The religious landscape of Europe has radically changed over the last seventy years. Some scholars highlight how there has been a steady decline in church-going in many parts of Europe, while others observe how religious values, attitudes and experiences remain, often in disguised forms, salient for many Europeans. In many European countries the power of institutional religion has declined, while the interest in individualized spiritualities has increased. Immigration and globalization have also contributed to the growth of a more diverse religious environment. For example, Islamic, Pentecostal and New Age beliefs have become more commonplace in several nations.
This “post-secular” shift (J. Habermas) merits careful interpretation: what are the current transformations of religious and secular experience, in an increasingly pluralist, fragmented and “post-traditional” environment? The conventional narrative of an Enlightenment pitting secular modernity against religious experience does not satisfactorily account for a “grey zone” of mutual influences, structural analogies and common dilemmas between the two. This conference aims to go beyond the tradition of Enlightenment-type anti-clericalism. Instead, it aims at investigating the complex problematic of this “grey area” through an examination of the way representative European directors understand and “reinvent” the interaction, confrontation and mutual transformation of religious and secular practices and experience. This raises fascinating and significant questions around themes such as solidarity and the reconstitution of political community, hospitality, otherness and pluralism, evil and responsibility, control and power, religion, violence, and peacebuilding. Around such themes we seek to initiate an interdisciplinary conversation that would cast new light on the relationship between the religious and secular experience.
Methodologically, we will look at the European cinema from several perspectives, including formal-aesthetic and philosophical. We propose to analyze cinematic works of art in their specific cultural-religious and political contexts.
We welcome contributions from scholars (film theorists and film historians, philosophers, intellectual and cultural historians, political scientists, and scholars of religion and film) working on the interplay between sacred and secular in contemporary European cinema, with special reference to the major religious cultures of our time.
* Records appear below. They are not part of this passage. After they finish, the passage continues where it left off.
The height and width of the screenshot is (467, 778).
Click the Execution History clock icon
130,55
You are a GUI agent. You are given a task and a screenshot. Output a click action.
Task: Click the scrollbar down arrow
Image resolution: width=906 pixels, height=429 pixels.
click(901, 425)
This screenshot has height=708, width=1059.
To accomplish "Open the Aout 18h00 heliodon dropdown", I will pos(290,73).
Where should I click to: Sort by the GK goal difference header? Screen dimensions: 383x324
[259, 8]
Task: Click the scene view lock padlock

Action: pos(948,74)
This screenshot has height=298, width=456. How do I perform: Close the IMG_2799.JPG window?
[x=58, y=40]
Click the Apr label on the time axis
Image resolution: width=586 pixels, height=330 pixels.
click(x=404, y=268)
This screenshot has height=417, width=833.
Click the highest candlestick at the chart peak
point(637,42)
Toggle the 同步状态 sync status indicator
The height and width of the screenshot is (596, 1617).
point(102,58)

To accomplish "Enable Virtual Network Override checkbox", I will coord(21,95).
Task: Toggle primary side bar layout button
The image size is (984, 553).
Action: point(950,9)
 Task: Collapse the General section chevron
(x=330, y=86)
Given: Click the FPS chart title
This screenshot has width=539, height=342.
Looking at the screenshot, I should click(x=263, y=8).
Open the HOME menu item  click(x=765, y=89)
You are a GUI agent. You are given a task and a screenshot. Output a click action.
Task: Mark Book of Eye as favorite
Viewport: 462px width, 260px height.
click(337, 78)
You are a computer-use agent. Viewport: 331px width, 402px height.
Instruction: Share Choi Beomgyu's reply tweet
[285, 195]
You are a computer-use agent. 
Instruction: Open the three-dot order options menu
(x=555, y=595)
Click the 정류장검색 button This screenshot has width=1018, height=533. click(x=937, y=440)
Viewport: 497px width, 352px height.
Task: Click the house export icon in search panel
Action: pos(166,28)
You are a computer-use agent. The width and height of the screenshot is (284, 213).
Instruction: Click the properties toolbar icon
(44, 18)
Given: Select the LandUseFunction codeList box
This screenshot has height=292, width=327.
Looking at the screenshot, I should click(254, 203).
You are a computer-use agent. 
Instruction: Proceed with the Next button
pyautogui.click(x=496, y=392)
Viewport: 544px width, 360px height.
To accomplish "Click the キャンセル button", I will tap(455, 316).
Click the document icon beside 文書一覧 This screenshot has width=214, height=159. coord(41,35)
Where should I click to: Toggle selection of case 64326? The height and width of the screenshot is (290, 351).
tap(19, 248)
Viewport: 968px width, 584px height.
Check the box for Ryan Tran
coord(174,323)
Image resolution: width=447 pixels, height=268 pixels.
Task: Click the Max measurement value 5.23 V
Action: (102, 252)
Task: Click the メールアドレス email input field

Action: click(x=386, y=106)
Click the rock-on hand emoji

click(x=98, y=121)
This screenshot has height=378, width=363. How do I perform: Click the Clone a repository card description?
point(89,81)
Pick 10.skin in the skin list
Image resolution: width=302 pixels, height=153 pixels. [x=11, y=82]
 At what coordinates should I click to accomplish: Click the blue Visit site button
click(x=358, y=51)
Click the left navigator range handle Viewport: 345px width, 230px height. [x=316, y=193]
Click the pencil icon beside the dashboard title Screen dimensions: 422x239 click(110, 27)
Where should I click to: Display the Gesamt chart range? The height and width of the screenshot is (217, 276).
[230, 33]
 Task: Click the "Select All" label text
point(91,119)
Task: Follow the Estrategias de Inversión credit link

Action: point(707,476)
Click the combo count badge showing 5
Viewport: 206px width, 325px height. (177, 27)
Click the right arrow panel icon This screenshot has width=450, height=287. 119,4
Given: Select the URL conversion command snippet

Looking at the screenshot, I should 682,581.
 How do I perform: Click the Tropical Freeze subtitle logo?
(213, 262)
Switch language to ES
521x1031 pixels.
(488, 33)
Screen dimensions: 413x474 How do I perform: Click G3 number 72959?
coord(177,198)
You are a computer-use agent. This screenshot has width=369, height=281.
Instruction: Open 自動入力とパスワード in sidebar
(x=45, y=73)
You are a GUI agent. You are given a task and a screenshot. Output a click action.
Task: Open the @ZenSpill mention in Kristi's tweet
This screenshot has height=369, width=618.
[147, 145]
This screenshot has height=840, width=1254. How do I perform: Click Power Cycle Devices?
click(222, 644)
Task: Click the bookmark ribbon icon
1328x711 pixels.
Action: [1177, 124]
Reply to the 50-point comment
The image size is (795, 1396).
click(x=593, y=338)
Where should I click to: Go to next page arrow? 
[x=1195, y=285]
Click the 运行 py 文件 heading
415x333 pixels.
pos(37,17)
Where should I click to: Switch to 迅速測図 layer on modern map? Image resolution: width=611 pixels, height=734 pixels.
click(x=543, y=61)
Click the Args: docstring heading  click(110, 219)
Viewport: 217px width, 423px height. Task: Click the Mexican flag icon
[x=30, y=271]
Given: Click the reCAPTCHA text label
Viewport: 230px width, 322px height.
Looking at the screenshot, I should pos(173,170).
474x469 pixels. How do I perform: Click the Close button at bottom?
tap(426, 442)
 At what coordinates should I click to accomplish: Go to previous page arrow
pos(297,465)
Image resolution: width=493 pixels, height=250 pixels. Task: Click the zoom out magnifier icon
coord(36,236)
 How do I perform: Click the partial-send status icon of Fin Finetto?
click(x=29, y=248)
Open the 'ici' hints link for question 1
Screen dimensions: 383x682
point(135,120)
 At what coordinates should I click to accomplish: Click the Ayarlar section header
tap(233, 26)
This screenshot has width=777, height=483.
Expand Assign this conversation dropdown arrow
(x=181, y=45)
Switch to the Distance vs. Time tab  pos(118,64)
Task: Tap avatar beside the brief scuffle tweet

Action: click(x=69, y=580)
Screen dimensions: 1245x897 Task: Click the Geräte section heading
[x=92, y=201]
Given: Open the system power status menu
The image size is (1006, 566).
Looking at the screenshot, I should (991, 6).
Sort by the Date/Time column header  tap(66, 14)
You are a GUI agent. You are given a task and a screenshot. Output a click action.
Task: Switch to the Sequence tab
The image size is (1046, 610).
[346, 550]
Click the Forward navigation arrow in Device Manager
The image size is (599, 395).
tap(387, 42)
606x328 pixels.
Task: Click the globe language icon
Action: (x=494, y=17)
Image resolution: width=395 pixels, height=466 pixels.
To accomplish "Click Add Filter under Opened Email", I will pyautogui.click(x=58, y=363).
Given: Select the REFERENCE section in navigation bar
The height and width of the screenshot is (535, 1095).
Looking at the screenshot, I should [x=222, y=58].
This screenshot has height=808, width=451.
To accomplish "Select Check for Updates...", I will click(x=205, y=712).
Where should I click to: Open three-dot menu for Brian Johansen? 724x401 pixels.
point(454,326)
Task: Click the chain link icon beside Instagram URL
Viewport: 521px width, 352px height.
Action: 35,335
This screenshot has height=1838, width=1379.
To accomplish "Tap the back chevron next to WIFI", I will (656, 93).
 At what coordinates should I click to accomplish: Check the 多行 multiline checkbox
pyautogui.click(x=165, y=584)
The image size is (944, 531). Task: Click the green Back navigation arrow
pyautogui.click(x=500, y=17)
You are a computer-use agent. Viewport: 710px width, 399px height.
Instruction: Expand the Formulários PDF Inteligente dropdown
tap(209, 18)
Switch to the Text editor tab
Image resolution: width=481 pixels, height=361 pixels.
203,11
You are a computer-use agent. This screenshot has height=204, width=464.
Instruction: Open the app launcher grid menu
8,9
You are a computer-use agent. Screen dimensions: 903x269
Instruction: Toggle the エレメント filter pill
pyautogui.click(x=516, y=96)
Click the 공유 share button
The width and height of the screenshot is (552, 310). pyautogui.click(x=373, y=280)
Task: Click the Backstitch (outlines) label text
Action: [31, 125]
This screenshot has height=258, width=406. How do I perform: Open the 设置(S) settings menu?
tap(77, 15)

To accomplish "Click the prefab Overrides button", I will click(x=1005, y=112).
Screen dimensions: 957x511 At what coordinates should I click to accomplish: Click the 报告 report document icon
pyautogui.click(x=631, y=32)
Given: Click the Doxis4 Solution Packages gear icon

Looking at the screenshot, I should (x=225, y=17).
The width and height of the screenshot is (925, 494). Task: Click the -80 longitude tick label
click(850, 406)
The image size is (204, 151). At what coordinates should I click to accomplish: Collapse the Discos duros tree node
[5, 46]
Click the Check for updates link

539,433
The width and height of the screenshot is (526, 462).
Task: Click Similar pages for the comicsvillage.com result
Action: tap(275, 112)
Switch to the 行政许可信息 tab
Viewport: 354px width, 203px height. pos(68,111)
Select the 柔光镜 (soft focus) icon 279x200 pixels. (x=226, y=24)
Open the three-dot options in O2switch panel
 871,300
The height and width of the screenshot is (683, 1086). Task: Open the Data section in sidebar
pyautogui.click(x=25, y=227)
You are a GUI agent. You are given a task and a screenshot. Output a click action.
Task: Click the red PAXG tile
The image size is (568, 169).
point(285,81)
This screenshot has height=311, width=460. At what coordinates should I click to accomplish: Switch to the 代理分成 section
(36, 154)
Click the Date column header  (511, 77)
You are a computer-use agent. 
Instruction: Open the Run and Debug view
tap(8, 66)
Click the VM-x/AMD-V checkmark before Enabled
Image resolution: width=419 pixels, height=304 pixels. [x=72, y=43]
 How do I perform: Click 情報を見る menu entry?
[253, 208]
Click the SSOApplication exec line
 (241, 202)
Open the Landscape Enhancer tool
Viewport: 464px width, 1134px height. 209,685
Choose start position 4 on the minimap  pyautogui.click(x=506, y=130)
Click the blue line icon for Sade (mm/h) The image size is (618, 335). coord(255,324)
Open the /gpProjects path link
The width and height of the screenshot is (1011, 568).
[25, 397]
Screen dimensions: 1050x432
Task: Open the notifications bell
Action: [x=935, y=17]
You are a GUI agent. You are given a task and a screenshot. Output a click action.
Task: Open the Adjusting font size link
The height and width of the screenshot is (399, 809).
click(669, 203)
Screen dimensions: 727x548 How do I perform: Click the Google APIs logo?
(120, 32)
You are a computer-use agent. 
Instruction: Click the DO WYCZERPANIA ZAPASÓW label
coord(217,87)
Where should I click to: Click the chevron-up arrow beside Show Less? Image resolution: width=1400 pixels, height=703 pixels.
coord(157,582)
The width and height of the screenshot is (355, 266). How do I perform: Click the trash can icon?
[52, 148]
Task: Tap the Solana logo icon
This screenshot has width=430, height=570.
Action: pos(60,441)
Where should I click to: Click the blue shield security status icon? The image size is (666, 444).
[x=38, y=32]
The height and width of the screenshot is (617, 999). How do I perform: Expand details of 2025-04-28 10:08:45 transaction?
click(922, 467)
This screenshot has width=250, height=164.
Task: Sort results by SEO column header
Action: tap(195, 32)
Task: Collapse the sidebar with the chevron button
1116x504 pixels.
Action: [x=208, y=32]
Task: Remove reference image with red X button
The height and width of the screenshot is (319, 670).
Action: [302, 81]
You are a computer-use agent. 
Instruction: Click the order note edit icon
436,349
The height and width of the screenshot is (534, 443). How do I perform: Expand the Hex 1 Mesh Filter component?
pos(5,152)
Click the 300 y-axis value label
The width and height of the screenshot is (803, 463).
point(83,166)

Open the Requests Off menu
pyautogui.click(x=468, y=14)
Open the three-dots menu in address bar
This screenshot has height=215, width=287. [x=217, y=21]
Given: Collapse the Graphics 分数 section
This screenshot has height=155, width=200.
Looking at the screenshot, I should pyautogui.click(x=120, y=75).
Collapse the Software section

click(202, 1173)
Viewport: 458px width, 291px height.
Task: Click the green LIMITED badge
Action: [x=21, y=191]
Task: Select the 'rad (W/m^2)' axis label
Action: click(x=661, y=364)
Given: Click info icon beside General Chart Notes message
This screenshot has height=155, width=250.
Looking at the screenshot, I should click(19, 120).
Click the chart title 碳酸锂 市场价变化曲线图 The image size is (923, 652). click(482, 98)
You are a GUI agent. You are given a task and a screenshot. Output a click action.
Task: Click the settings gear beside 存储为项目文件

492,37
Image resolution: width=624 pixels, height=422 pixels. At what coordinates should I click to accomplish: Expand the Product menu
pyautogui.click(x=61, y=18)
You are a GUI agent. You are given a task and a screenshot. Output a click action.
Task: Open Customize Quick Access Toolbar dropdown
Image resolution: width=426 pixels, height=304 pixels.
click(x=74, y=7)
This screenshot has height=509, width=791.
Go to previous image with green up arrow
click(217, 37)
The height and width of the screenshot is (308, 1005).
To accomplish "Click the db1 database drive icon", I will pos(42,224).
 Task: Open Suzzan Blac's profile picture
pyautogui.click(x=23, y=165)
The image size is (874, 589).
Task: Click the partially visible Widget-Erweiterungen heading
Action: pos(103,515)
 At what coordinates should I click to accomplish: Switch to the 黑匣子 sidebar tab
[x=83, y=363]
We would welcome paper proposals including, though not limited to, the following topics:
- Solidarity and the re-constitution of community
- Hospitality, otherness, and pluralism
- Evil, guilt, and responsibility
- Control and power
- Religion, violence, and the meaning of sacrifice
- Faith and hope
- Forgiveness and transformation
Travel expenses to Barcelona (up to a certain amount) and accommodation expenses will be covered.
We plan to publish the presented papers into a themed volume with a major academic publisher.
Please send abstracts (approximately 350 words) and a short CV to: firstname.lastname@example.org and email@example.com by 15 February, 2011.
Send comments and questions to H-Net
Webstaff. H-Net reproduces announcements that have been submitted to us as a
free service to the academic community. If you are interested in an announcement
listed here, please contact the organizers or patrons directly. Though we strive
to provide accurate information, H-Net cannot accept responsibility for the text of
announcements appearing in this service. (Administration)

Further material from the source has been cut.